*** Opening Records supplied ***

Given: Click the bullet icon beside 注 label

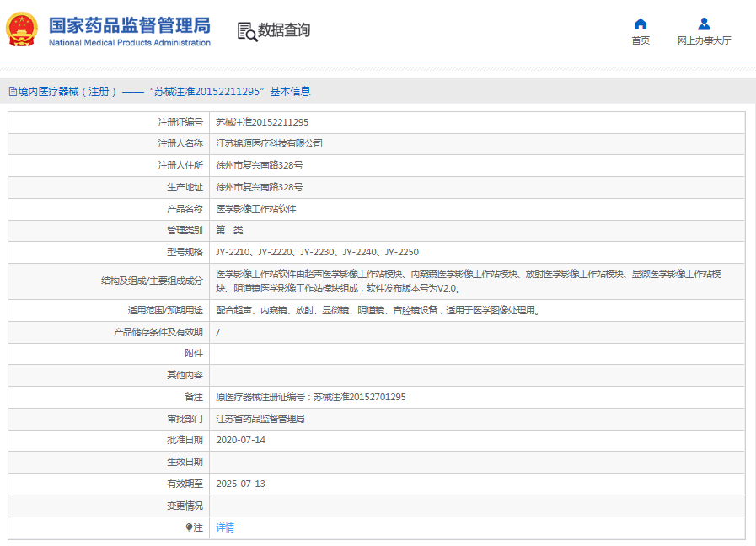Looking at the screenshot, I should (190, 527).
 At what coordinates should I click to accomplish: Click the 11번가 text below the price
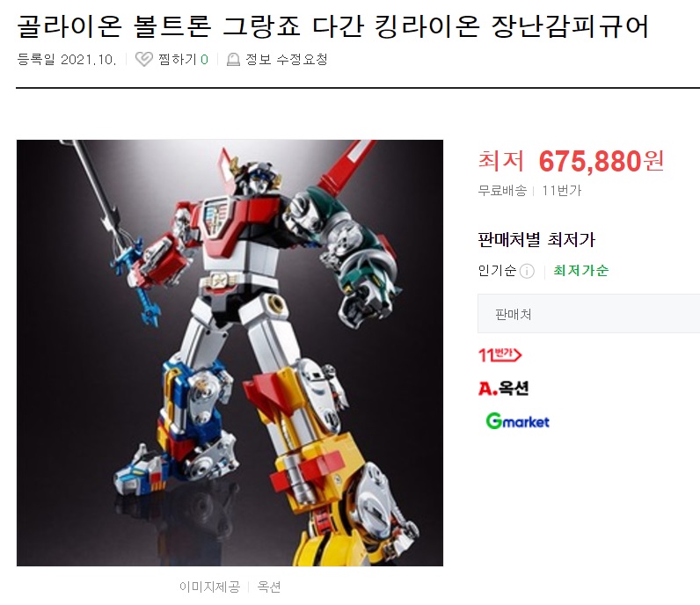pyautogui.click(x=562, y=191)
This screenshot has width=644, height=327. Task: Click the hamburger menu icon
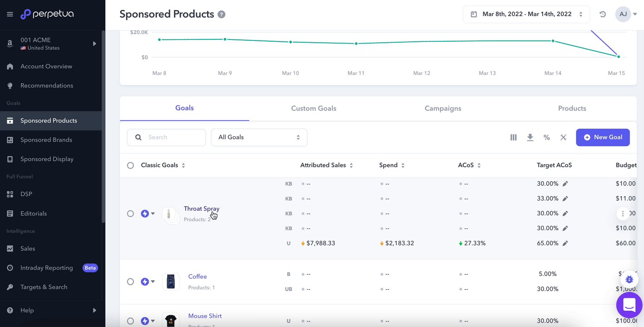pyautogui.click(x=10, y=15)
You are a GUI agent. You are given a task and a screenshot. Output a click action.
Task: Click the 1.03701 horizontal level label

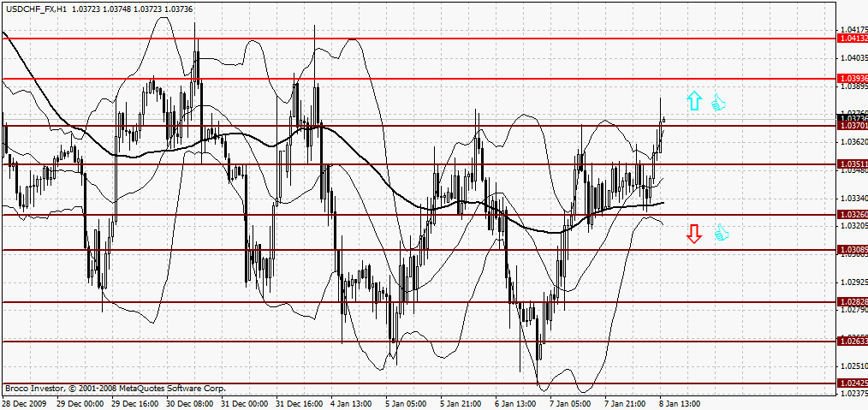click(x=853, y=126)
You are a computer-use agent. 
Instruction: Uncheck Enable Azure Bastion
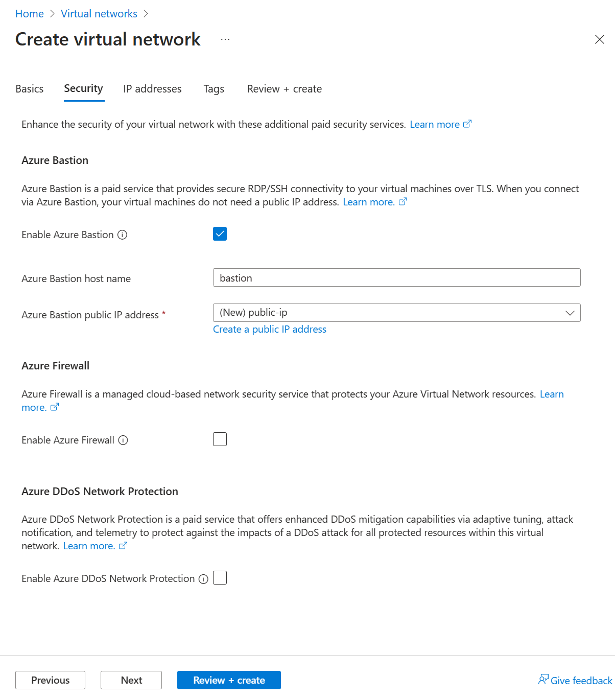click(220, 234)
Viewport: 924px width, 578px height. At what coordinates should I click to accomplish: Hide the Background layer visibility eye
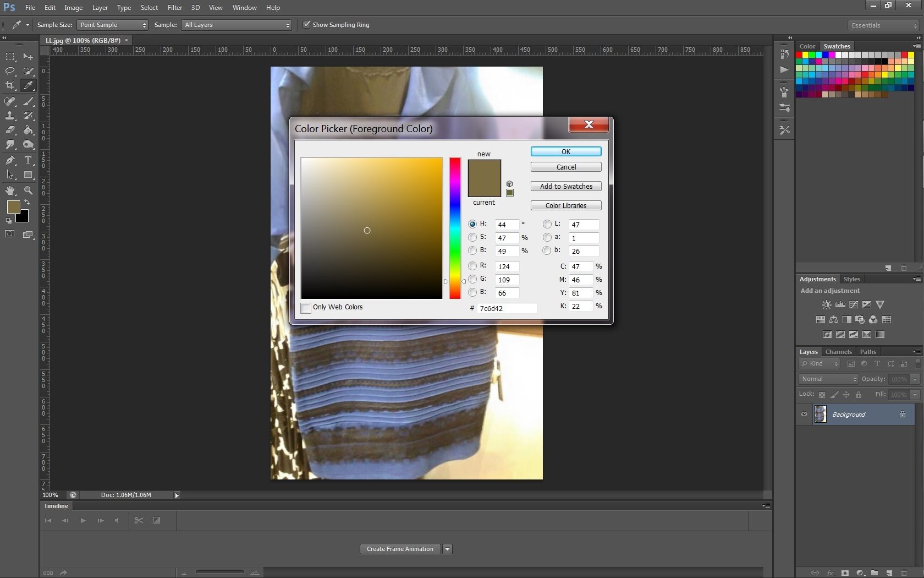tap(804, 415)
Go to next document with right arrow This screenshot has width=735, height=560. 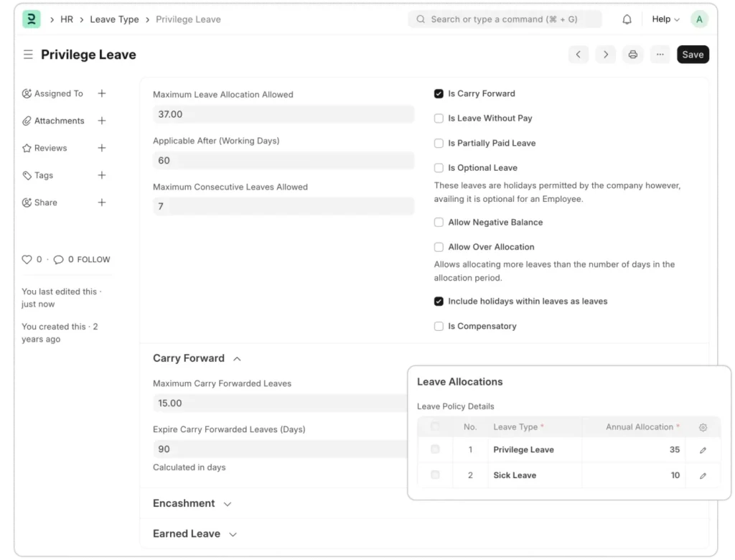coord(606,55)
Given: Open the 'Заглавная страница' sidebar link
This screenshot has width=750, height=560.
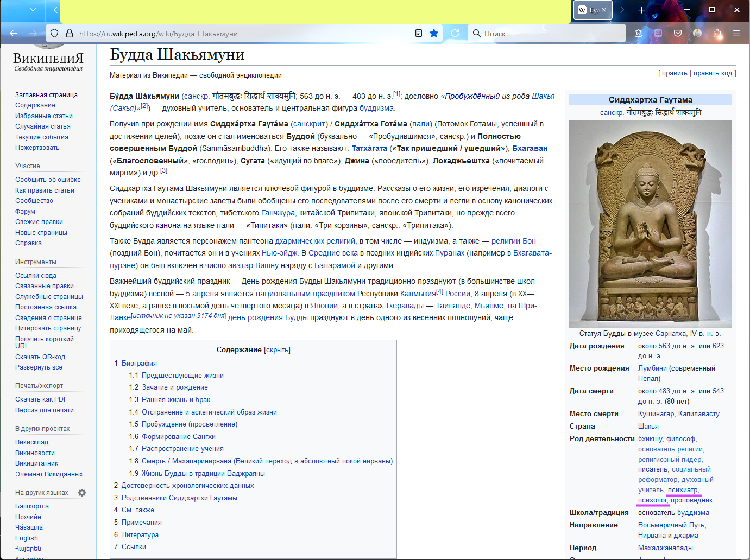Looking at the screenshot, I should pyautogui.click(x=46, y=95).
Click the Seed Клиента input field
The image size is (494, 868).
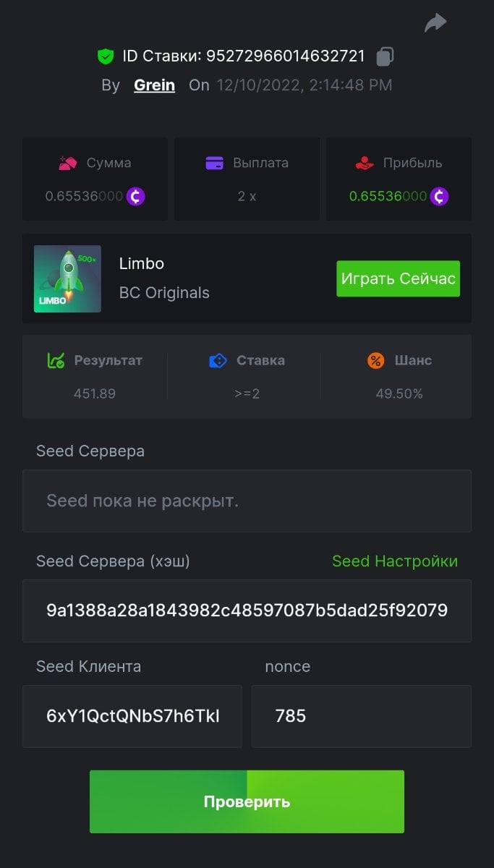tap(132, 716)
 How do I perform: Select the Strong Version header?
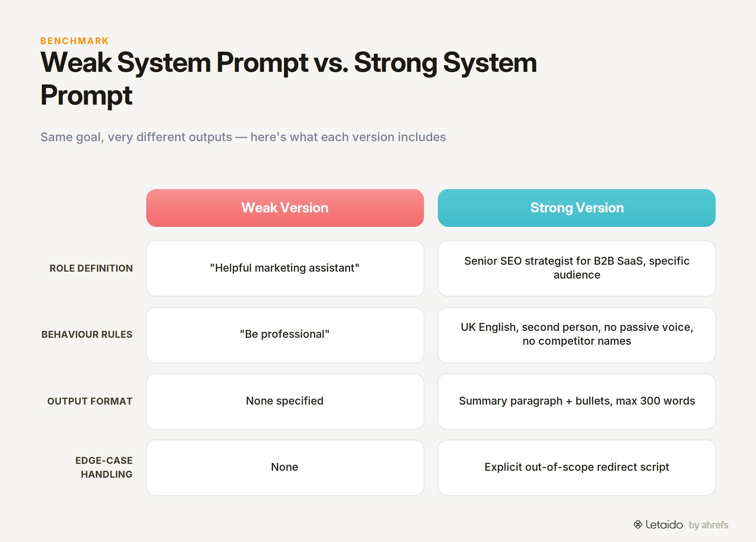(x=577, y=208)
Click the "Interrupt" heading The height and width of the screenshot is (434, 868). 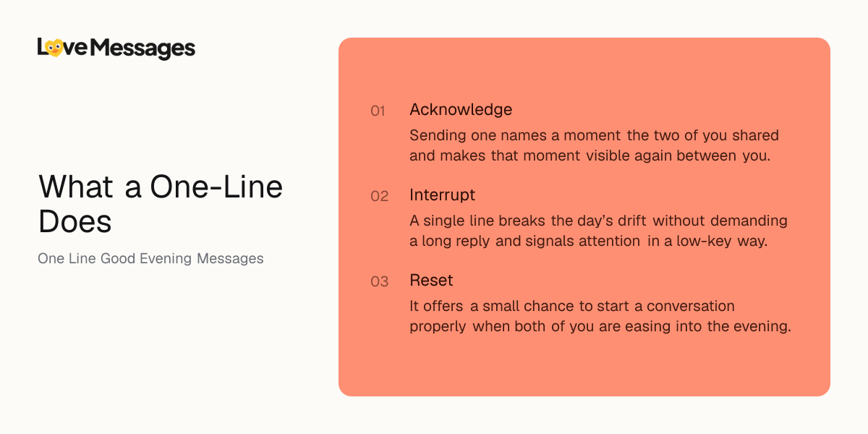(443, 195)
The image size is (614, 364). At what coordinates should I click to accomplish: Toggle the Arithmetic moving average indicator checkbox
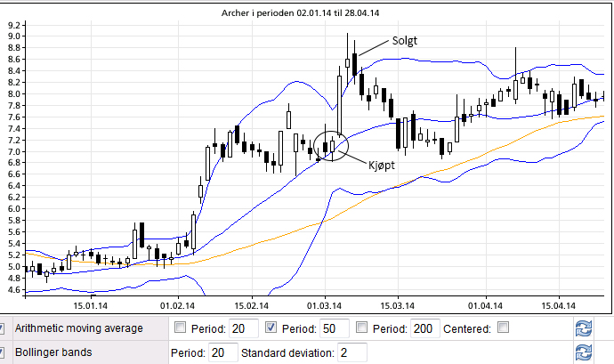(x=3, y=328)
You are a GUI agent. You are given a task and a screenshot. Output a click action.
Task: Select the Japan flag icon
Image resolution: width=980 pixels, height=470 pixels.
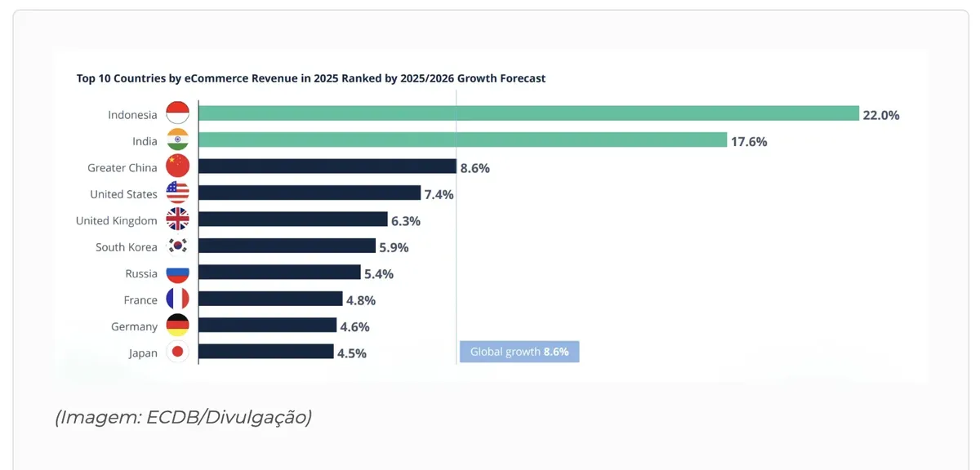pyautogui.click(x=177, y=352)
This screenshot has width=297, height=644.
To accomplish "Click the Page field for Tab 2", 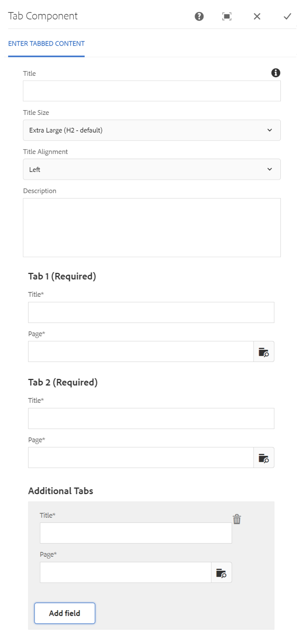I will point(140,457).
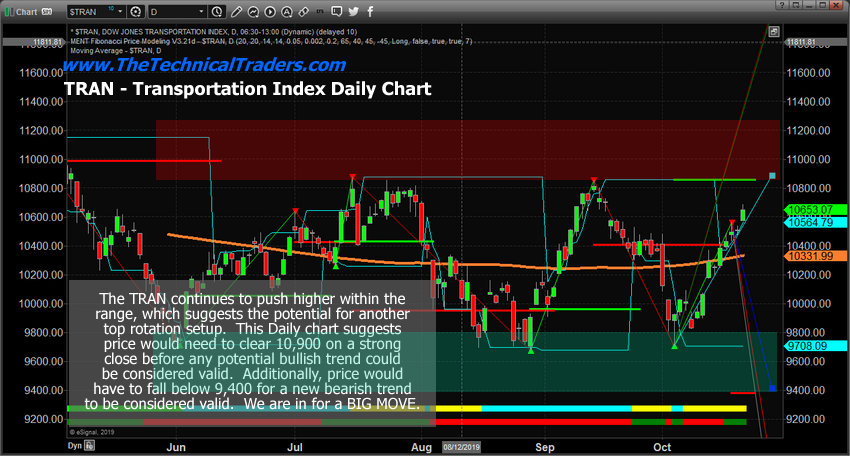This screenshot has width=850, height=456.
Task: Toggle the Dyn scaling icon at bottom left
Action: pyautogui.click(x=89, y=446)
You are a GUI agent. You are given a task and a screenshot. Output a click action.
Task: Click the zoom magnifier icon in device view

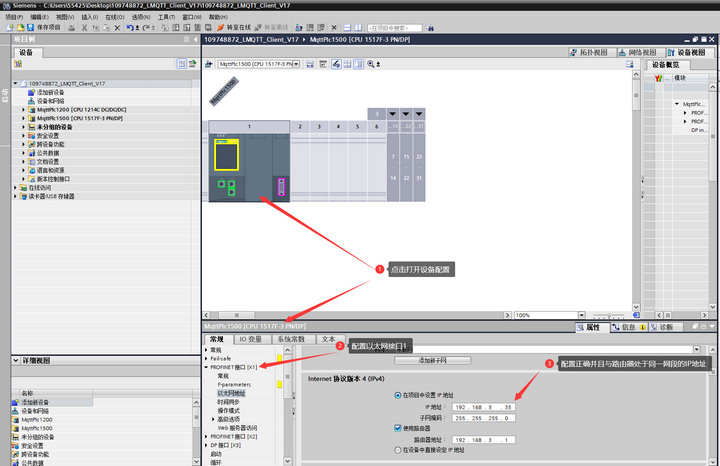371,63
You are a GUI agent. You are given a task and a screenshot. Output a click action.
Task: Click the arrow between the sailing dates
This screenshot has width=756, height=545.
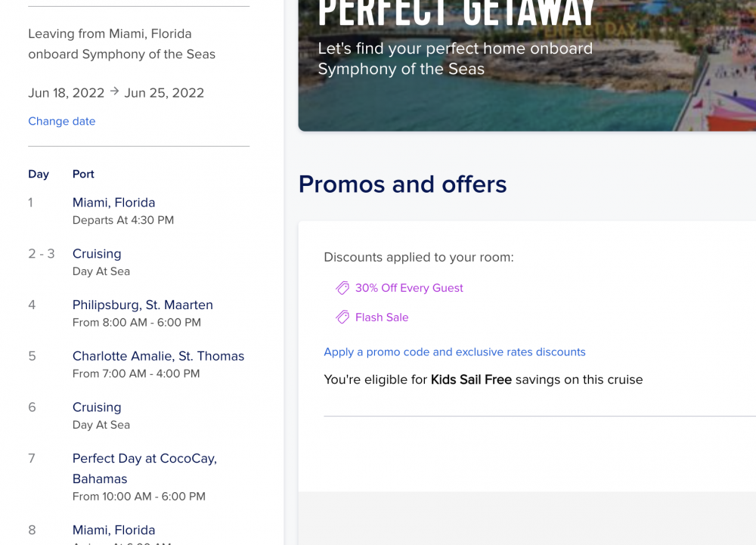point(114,91)
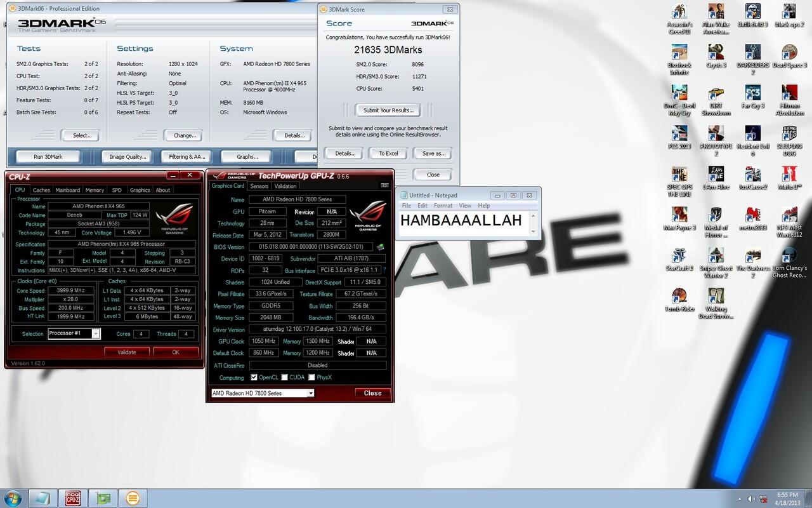
Task: Click the Windows Start orb
Action: (13, 497)
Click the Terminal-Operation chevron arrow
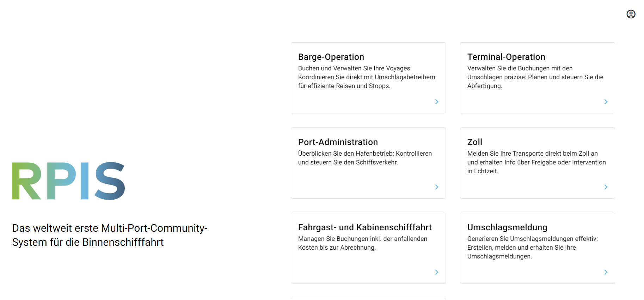The width and height of the screenshot is (644, 300). [606, 102]
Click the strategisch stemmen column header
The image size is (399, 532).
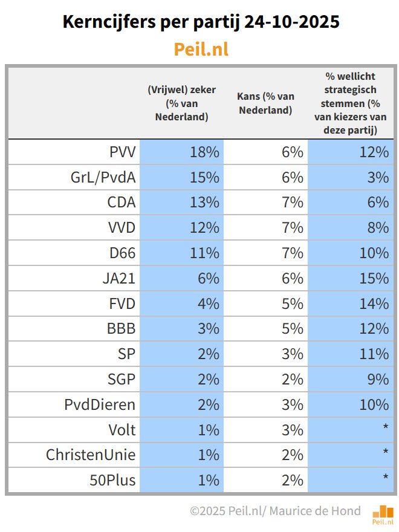pyautogui.click(x=351, y=103)
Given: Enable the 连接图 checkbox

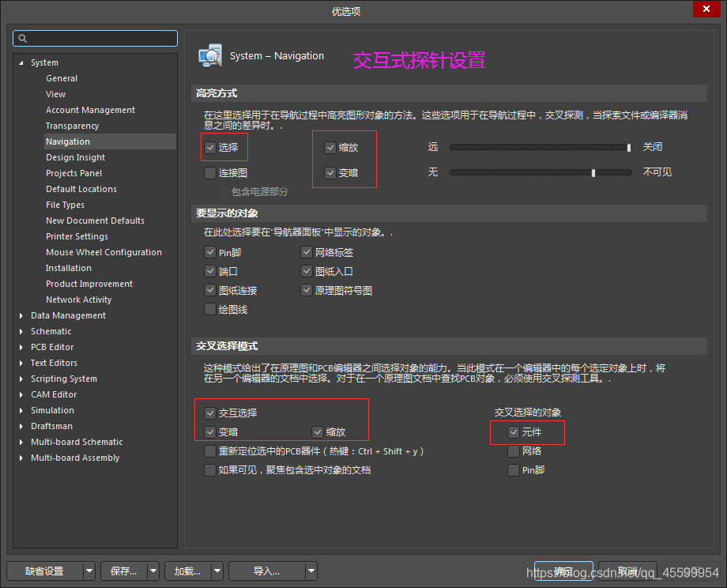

*** Closing Records supplied ***

■ Work item:
Leaving the pictures out, give again word for word each line from the one holding "Click the Terminal-Operation chevron arrow" through the end of the records.

■ Solution for this problem:
Click the Terminal-Operation chevron arrow
The width and height of the screenshot is (644, 300). [606, 102]
Click the strategisch stemmen column header
The image size is (399, 532).
pyautogui.click(x=351, y=103)
Given: Enable the 连接图 checkbox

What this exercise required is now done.